Allie curates her podcast to keep the noise low and info most helpful. (44:17)

Which actually people want to reduce and people want to constantly reduce the amount of stimulation so that they can focus and so that they can live a more deep and fulfilled life. And I really think that in our society today, you need to pick your podcast and hopefully my podcast and eliminate all the others. But if you see what I'm saying, you have to focus in and narrow down and eliminate a lot of the noise in your life as much as possible. It's a very difficult thing to do. And so I see the time management part of our lives as being just the crucial thing to defend our space, our happiness and our individual lives. I was looking at your site earlier today and found an example of removing noise. And it was a simple example but might be a jumping off point for exploring other examples. This is a DF tube that is distraction free tube, which is a plugin that you use to clean up YouTube, removes the recommendations on the sidebar, the crap on the homepage, in name commentary poof.

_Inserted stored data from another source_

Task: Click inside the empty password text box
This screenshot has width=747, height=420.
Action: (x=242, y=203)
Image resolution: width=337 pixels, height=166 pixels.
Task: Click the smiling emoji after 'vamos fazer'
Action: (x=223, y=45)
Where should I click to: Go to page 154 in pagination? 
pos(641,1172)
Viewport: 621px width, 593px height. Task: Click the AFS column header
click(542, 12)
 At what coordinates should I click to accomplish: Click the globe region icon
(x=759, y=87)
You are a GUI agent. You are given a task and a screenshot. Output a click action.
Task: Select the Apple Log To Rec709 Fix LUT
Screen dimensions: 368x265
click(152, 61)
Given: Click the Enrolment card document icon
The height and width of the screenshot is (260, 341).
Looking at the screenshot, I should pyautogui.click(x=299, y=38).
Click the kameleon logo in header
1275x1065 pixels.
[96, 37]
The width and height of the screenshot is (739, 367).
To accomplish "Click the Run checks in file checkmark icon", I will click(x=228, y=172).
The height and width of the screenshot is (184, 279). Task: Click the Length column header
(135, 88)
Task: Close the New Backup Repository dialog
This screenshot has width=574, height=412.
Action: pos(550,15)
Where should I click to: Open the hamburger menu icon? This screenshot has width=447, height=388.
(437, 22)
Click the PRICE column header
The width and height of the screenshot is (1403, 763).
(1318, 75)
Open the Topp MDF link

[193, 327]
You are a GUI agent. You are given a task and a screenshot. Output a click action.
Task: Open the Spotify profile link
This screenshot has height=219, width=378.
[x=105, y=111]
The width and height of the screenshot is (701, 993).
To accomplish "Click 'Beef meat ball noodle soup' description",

So I made a note to use that myself. Are there other tools, any other tools or books that you found helpful or approaches that you believe very strongly? And I mean, the waking up sort of in the witching hour and working for a few hours without a screen is I think a great example. You have the very tactical kind of micro tool like something like this extension. Are there other things that come to mind that you've found or find particularly helpful? When I am at my most flourishing and productive self, I'm actually online a lot less. And there's now all of these tools, screen time on Apple on the Apple phone and all of these things that I think are great. And during the periods in which I think I'm most flourishing, most productive, what I'm doing is I'm going online. I did this for as long as I can and I fall out of the practice occasionally, but I always try to get back is I would schedule a time to do my email in the morning 1030 to 12 or something like this. And then again in the evening, 430 to 6. And I would be offline as much as I could during the times in between. Now a lot of us have work that we need to do and things that we need to do online. But to be super disciplined about the time that you spend online, I think is really important. And I've always done this and I have a kind of a notebook that I keep next to my computer and it says WNO on the cover, which says when next, which stands for when next online.


Steps to eliminate unintended trips online. (47:32)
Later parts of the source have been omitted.